33

Los Confederados

الأحزاب Al-Ahzab
Aya 68

Versículo (Español)

[33:68] ¡Señor nuestro! Duplícales a ellos el castigo y maldícelos completamente".

Tafsir de At-Tabari

{رَبَّنَآ ءَاتِهِمۡ ضِعۡفَيۡنِ مِنَ ٱلۡعَذَابِ وَٱلۡعَنۡهُمۡ لَعۡنٗا كَبِيرٗا} (68) La exposición sobre la interpretación de Su dicho —Exaltado sea—: { وَقَالُواْ رَبّنَآ إِنّآ أَطَعْنَا سَادَتَنَا وَكُبَرَآءَنَا فَأَضَلّونَا السّبِيلاْ * رَبّنَآ آتِهِمْ ضِعْفَيْنِ مِنَ الْعَذَابِ وَالْعَنْهُمْ لَعْناً كَبِيراً }

Dice —exaltada es Su mención—: Y los incrédulos dirán el Día de la Resurrección, en la Gehena: «¡Señor nuestro! En verdad obedecimos a nuestros imames en el extravío y a nuestros grandes en la idolatría, y nos extraviaron del camino». Dice: nos apartaron de la senda de la verdad, y del camino de la guía, y de creer en Ti, y de reconocer Tu unicidad, y de consagrar Tu obediencia en la vida mundana. «¡Señor nuestro! Dales el doble del castigo». Dice: castígalos con un castigo doble del castigo con el que fuimos castigados. «Y maldícelos con una gran maldición». Dice: y afrenta sobre ellos una gran afrenta. Y en el sentido de lo que hemos dicho acerca de ello hablaron los intérpretes. Mención de quienes dijeron eso:

Nos narró Bishr, dijo: nos narró Yazīd, dijo: nos narró Saʿīd, de Qatāda, sobre Su dicho: «¡Señor nuestro! En verdad obedecimos a nuestros señores y a nuestros grandes», es decir: a nuestros cabecillas en el mal y en la idolatría.

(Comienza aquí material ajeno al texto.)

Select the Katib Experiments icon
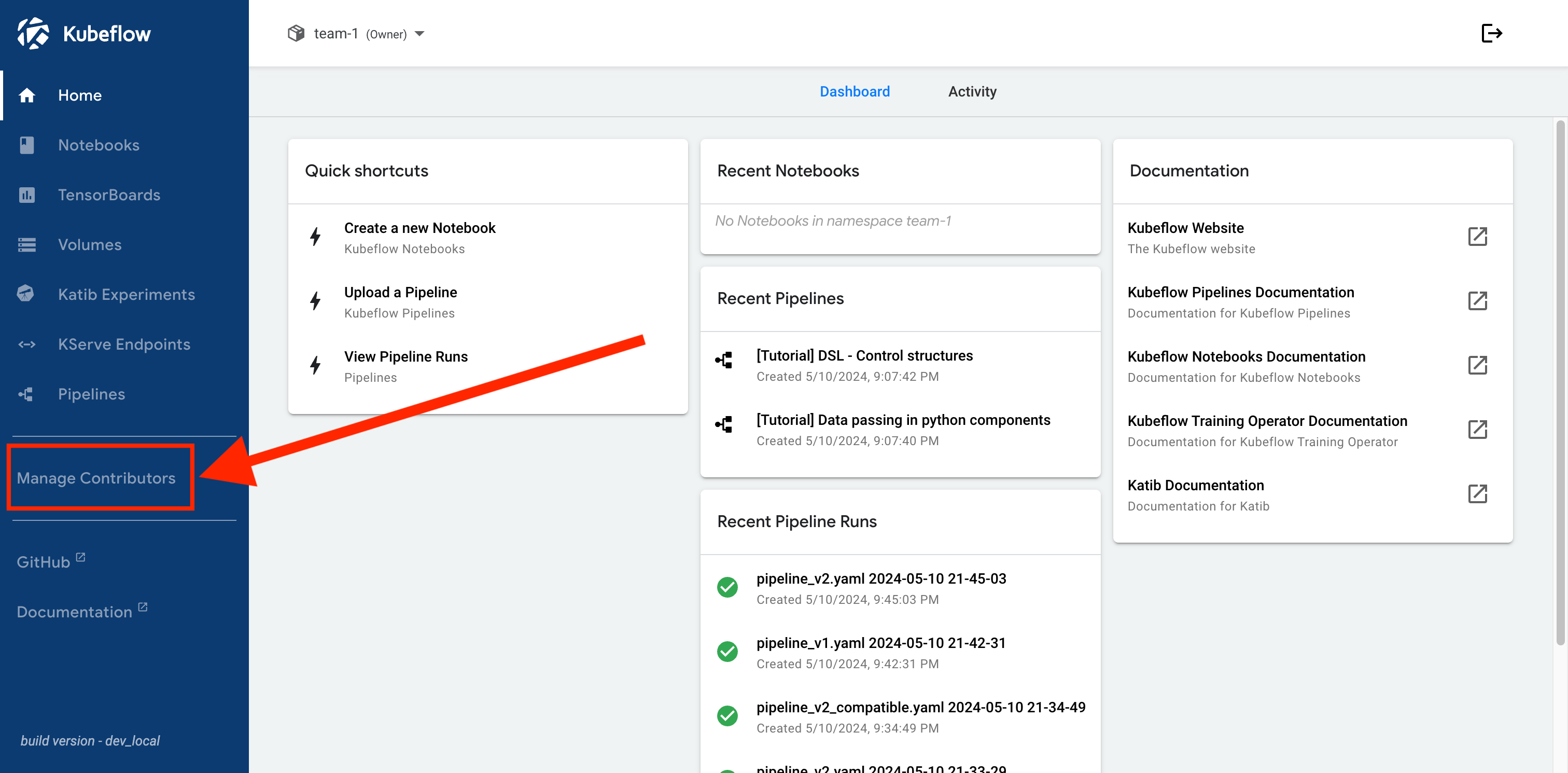pyautogui.click(x=27, y=294)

Me narró Yūnus, dijo: nos informó Ibn Wahb, dijo: dijo Ibn Zayd, acerca de Su dicho: «En verdad obedecimos a nuestros señores y a nuestros grandes», dijo: ellos son los jefes de las comunidades que los extraviaron. Dijo: «nuestros señores» y «nuestros grandes» es una sola cosa.

Y la generalidad de los recitadores de las metrópolis recitó: «سَادَتَنا». Y se transmitió de al-Ḥasan al-Baṣrī: «سَادَاتِنا», en plural; y la forma singular en esto es, para nosotros, la lectura, por el consenso de la autoridad probatoria entre los recitadores sobre ella.

Y discreparon respecto a la lectura de Su dicho: «لَعْنا كَبِيرا»; y la generalidad de los recitadores de las metrópolis lo recitó con ث: «كَثِيرا», por “abundancia”, salvo ʿĀṣim, pues él lo recitó «لَعْنا كَبِيرا», de “grandeza”. Y la lectura que tenemos por válida en esto es con ث, por el consenso de la autoridad probatoria de los recitadores sobre ella.